The example of the French pensions system is a marvellous illustration of this tendency to forget the common objective. The foundations of the systems born throughout Europe after the Second World War were intergenerational solidarity and a distribution ensured by the public powers. This system was excellent in its design but has clashed with the way our societies have changed, with a decline in birth rates, longer life expectancy and the emergence of mass unemployment rapidly undermining the economy of our pensions.

These disadvantageous developments have obliged a number of states to change their pension systems. As of the 1970s for the most far-sighted (the UK and Chile), then during the 1990s for Sweden, Germany and New Zealand. Even Italy planned to radically overhaul its pension system as of the 1990s by planning to spread these changes over a 40-year period!

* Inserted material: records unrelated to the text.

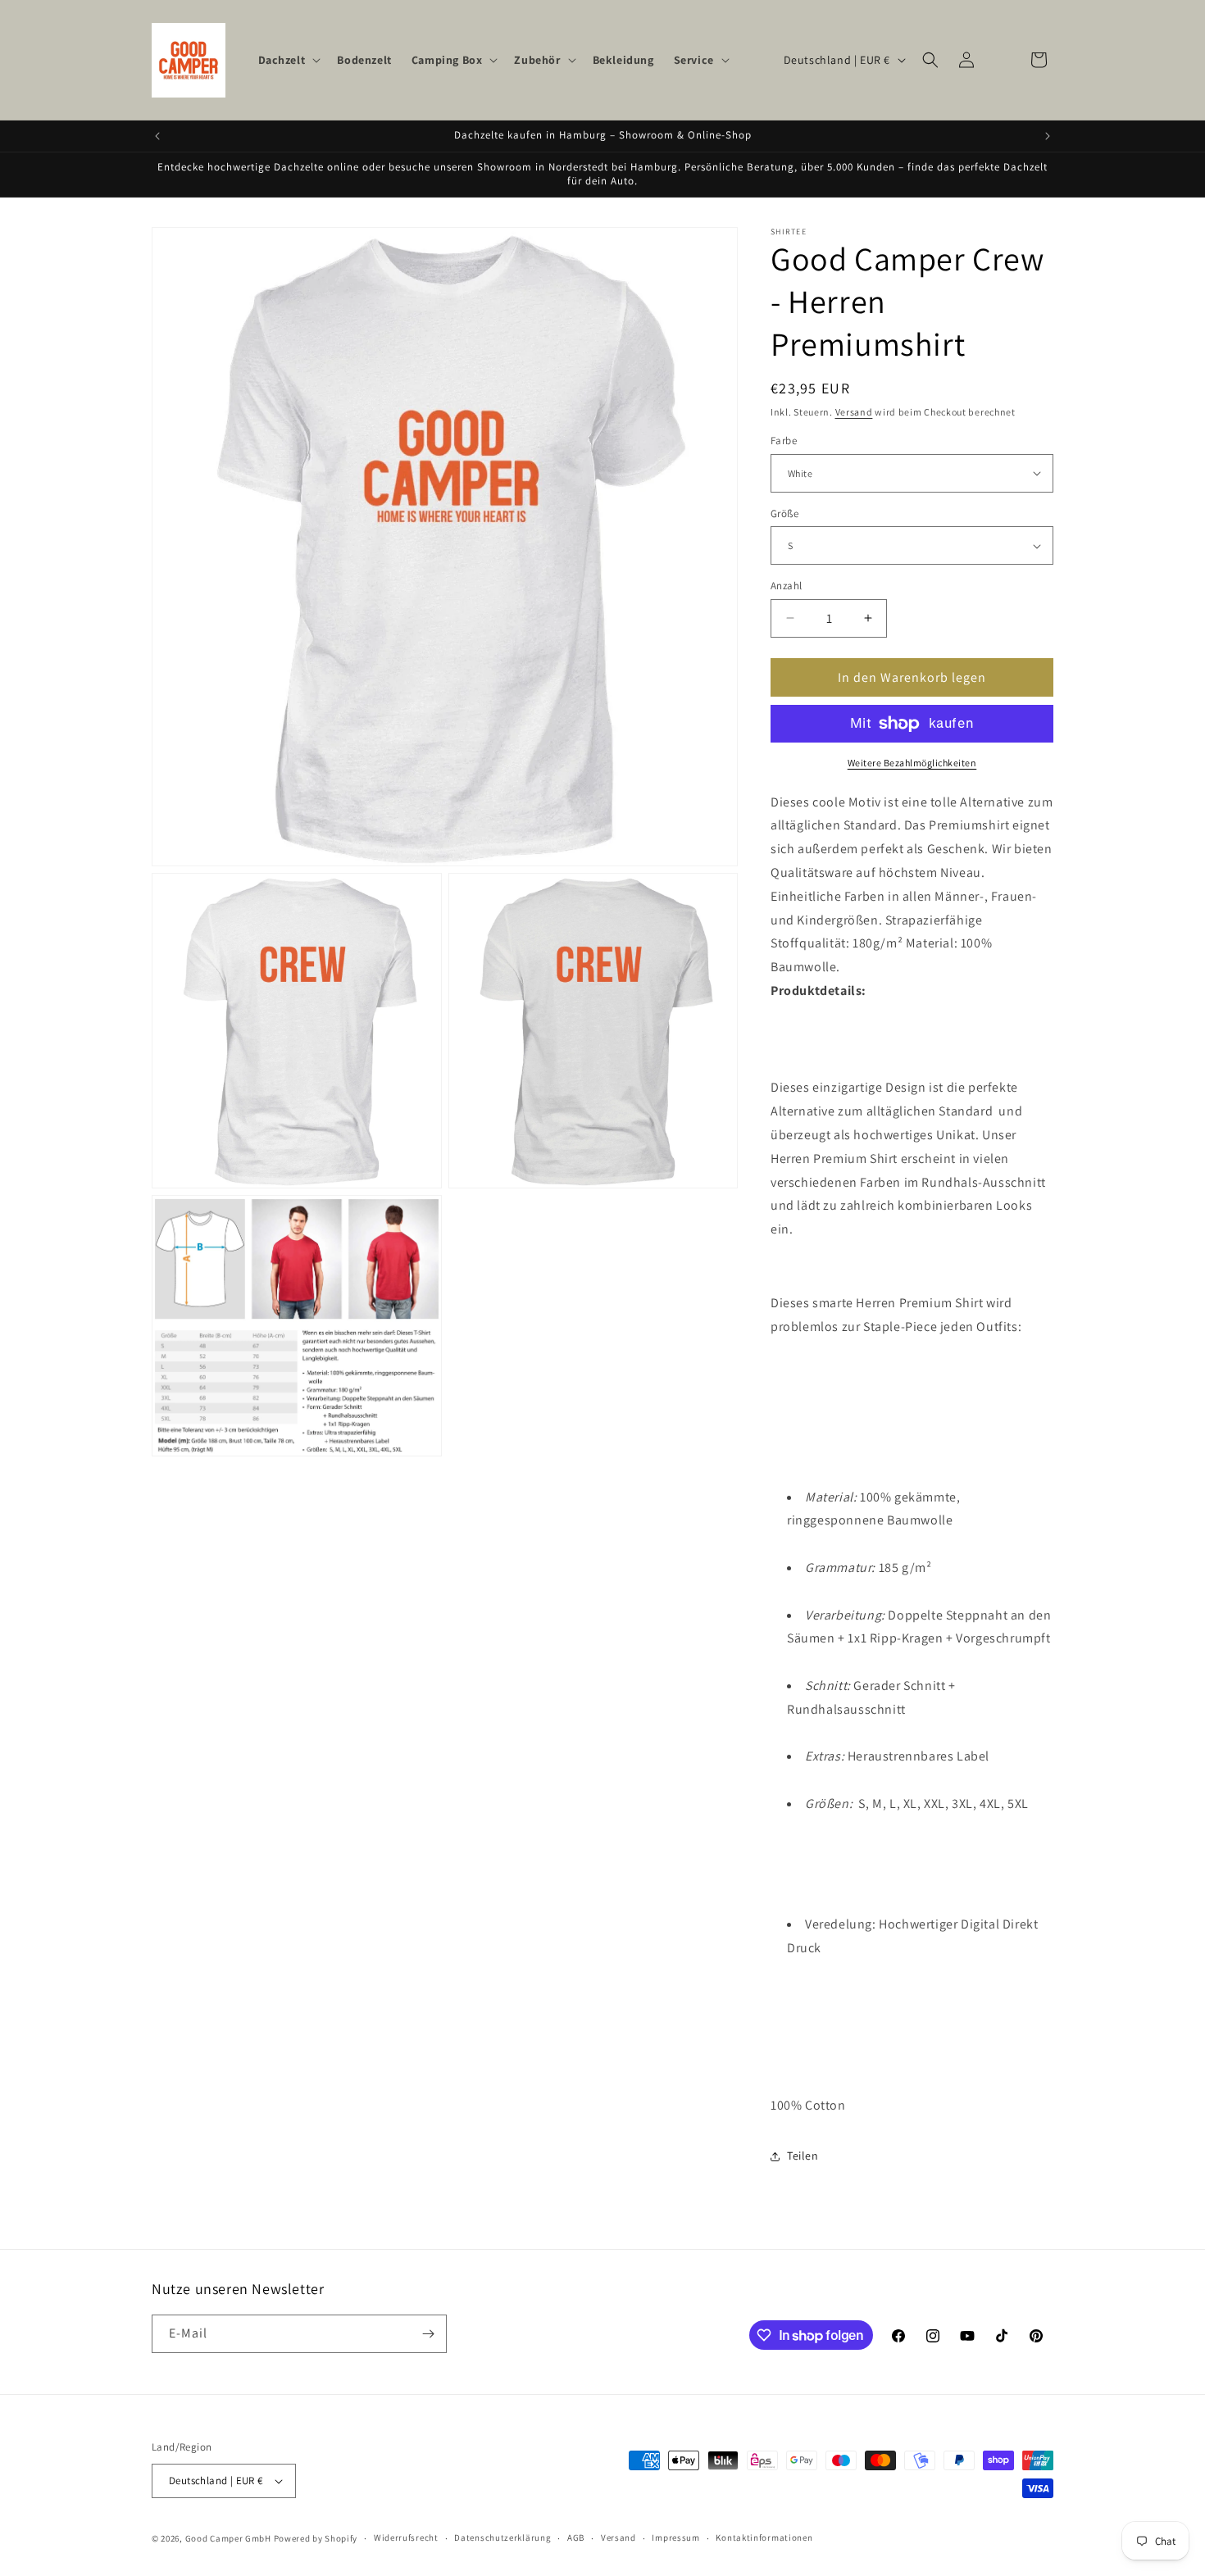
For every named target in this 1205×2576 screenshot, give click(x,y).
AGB (575, 2537)
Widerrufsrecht (406, 2537)
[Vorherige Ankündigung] (157, 136)
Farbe (784, 441)
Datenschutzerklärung (502, 2537)
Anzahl (786, 586)
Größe (784, 513)
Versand (854, 412)
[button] (288, 60)
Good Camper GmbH (228, 2538)
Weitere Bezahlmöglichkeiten (912, 762)
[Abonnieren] (428, 2334)
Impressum (675, 2537)
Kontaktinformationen (764, 2537)
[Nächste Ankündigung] (1048, 136)
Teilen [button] (803, 2155)
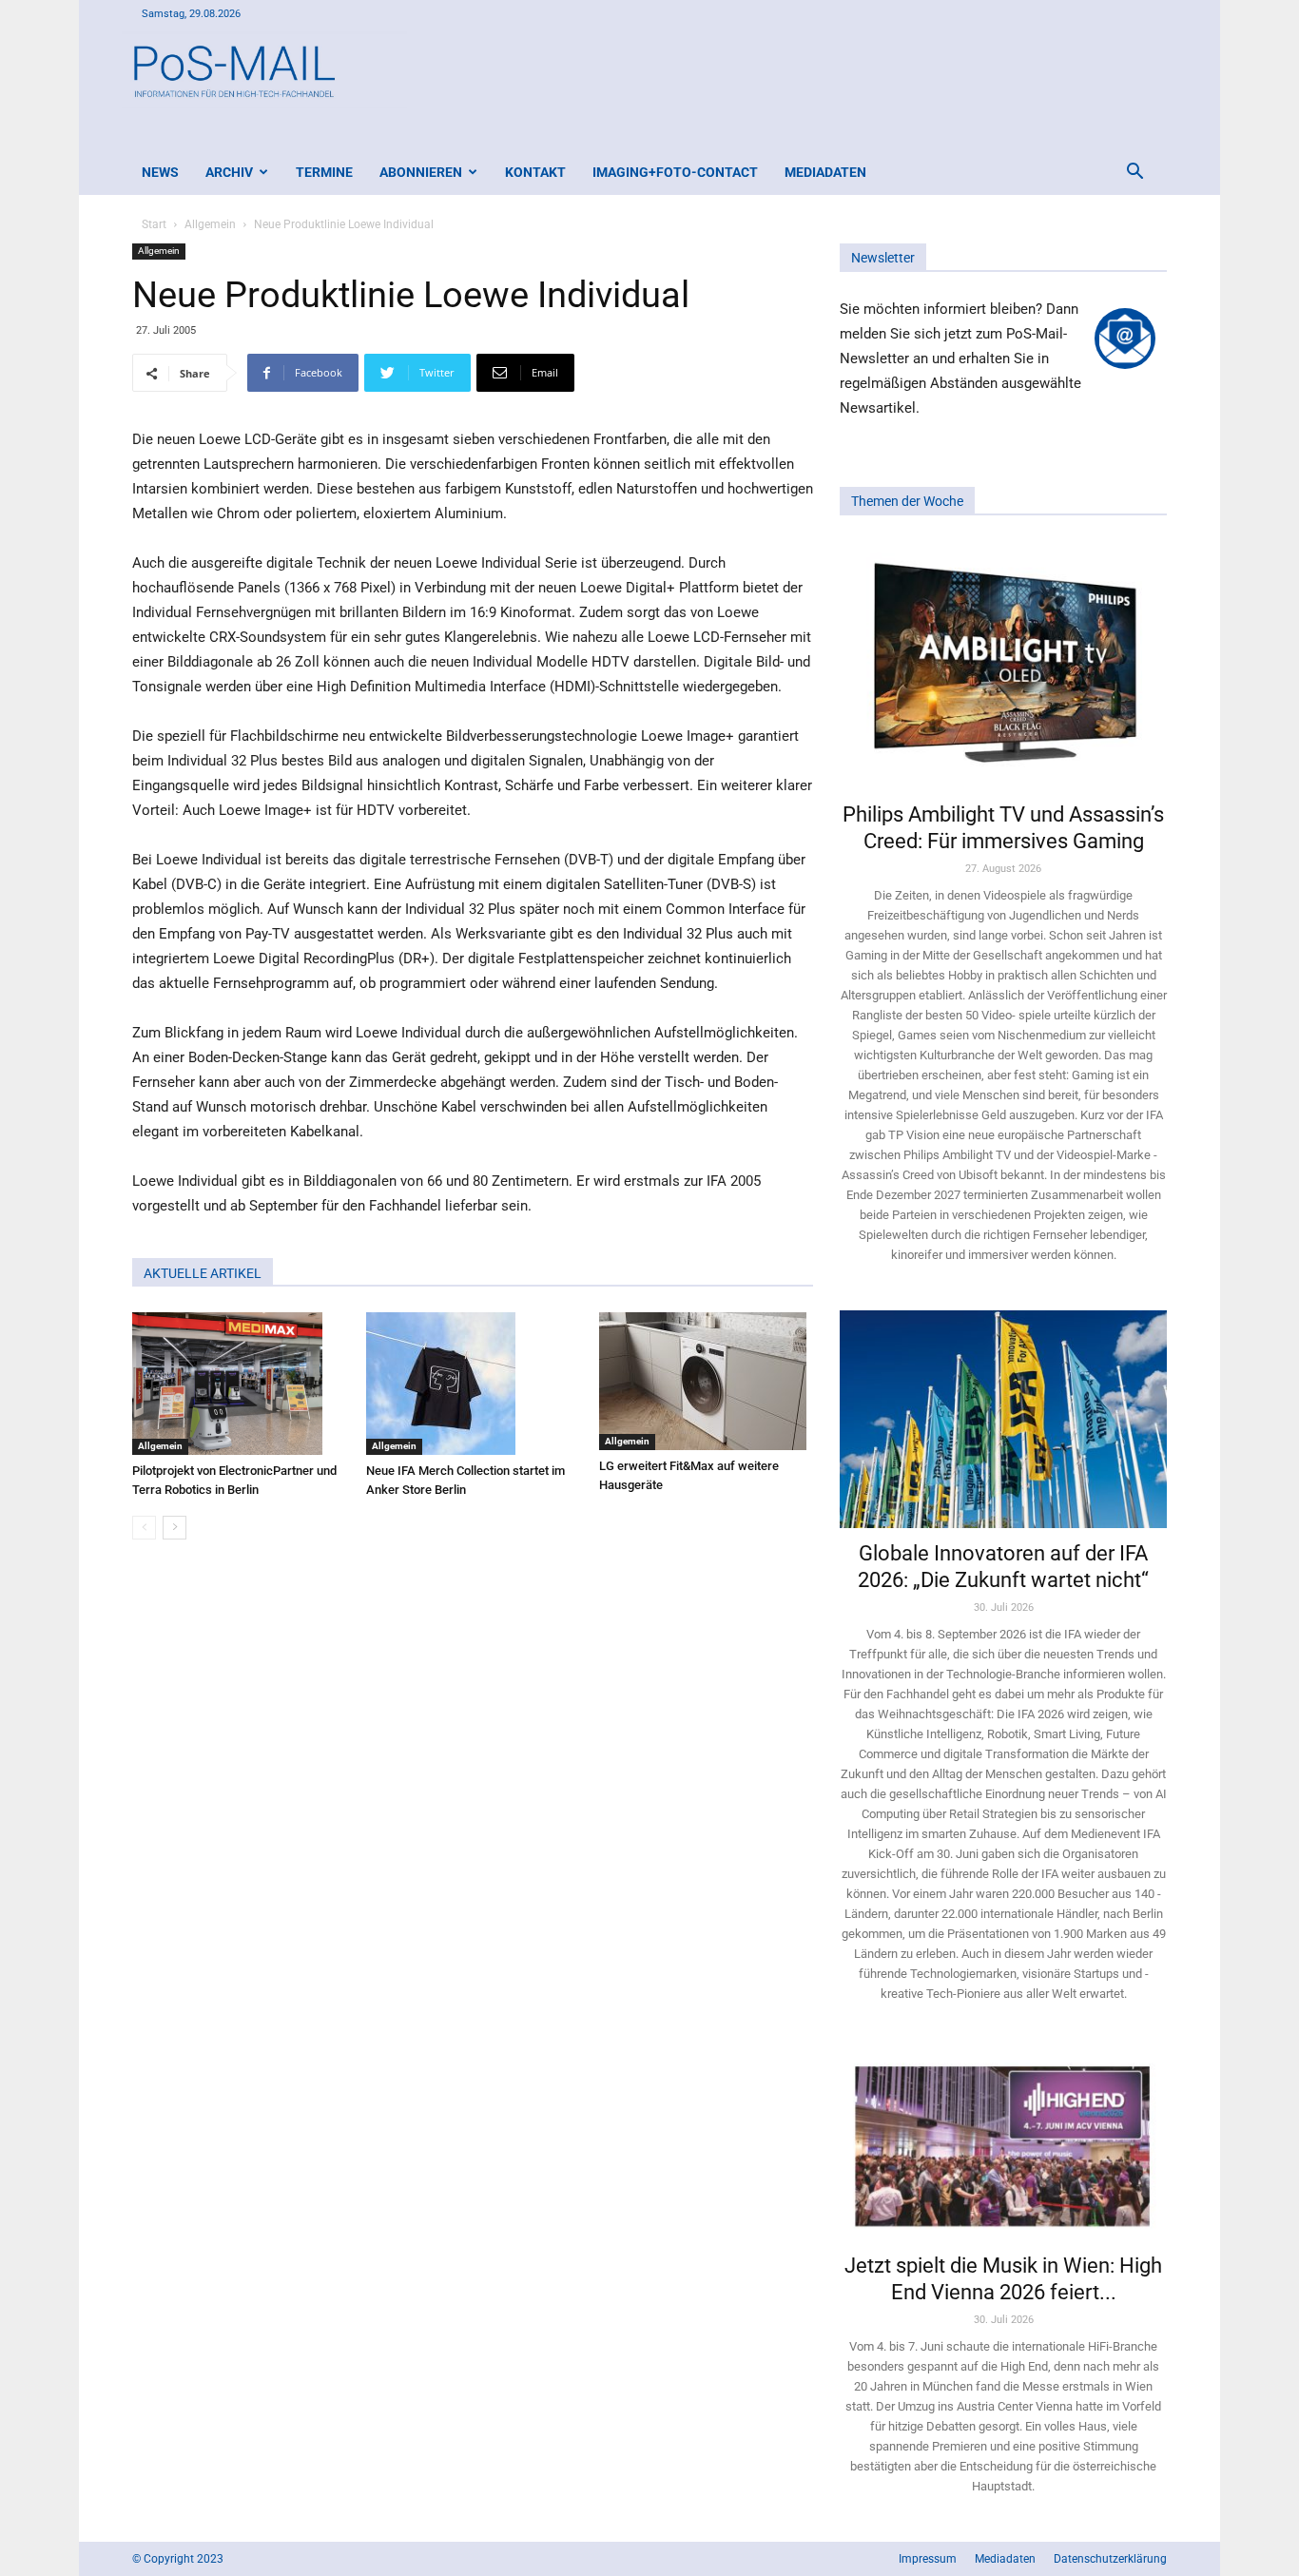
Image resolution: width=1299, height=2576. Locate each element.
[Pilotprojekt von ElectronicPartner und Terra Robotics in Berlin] (239, 1383)
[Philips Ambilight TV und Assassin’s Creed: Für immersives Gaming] (1003, 664)
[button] (1134, 174)
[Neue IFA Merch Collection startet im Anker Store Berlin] (473, 1383)
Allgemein (210, 224)
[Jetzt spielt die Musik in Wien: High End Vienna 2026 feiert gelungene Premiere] (1003, 2144)
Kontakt (535, 172)
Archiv (229, 172)
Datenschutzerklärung (1110, 2559)
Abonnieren (420, 172)
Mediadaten (825, 172)
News (160, 172)
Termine (324, 172)
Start (154, 224)
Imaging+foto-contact (675, 172)
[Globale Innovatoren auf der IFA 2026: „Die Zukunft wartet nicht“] (1003, 1419)
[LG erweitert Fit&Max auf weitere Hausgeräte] (706, 1381)
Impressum (928, 2559)
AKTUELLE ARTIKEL (203, 1273)
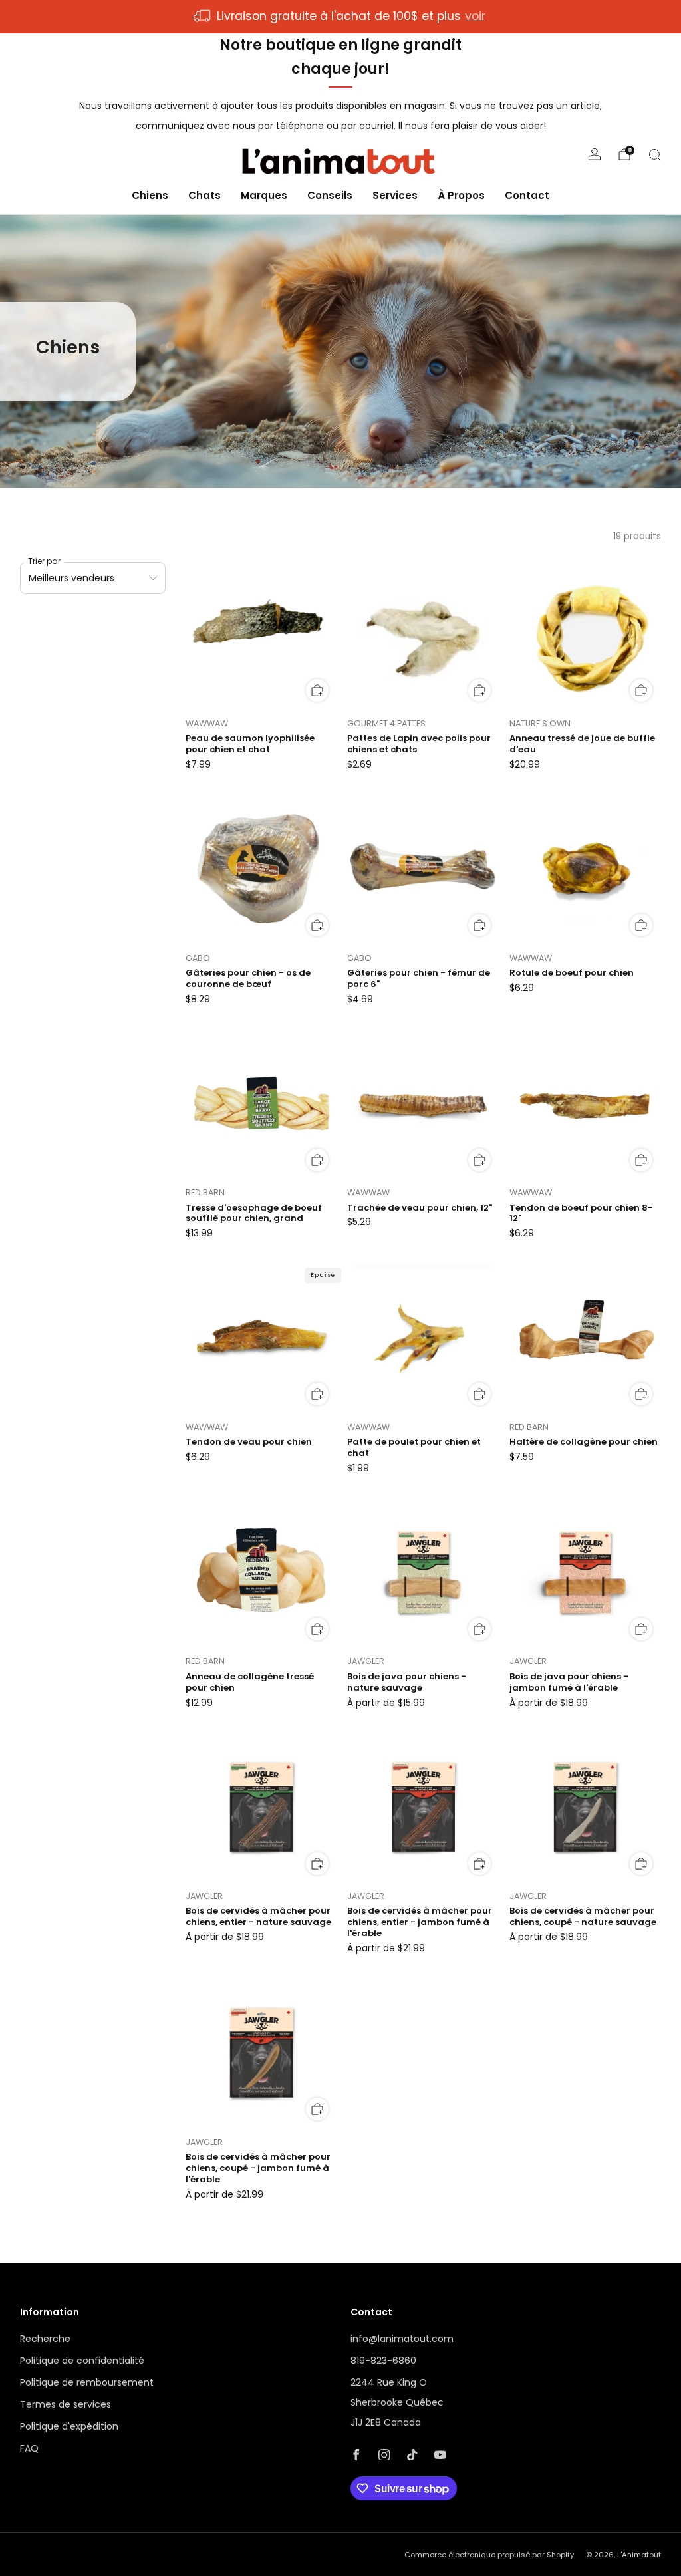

In France, where the retirement age was reduced to 60 in 1982, fundamental reforms have still not been implemented. However, the overall amount of pension-related spending currently stands at €294bn, the equivalent of the entire gross tax revenues collected by the state in 2014. The successive reports and various commissions mandated on the subject have only served to note, warn and fill the holes in a system that has been generating permanent deficits since 2005, with more than €9bn in 2014.

For the past 20 years, reflection in France has focused solely on increasing the number of years and amount of contributions made before handing over to the next “decision-makers”, without ever considering an fundamental overhaul of the system.

The irony of the story is that the whole of Europe is currently demanding that Greece reform its pension system that consumes 14% of GDP, a level that is considered way too high, but which is equivalent to that of France!

If the decision-makers still needed to be convinced of the urgency, two figures should suffice to replace good sense on the negotiating table: 92% of the French population is worried about the future of its pension system and two-thirds considers that they do not live decently.

And so what if Alexis Tsipras was not entirely wrong to request the opinions of those primarily concerned before making fundamental decisions about the future?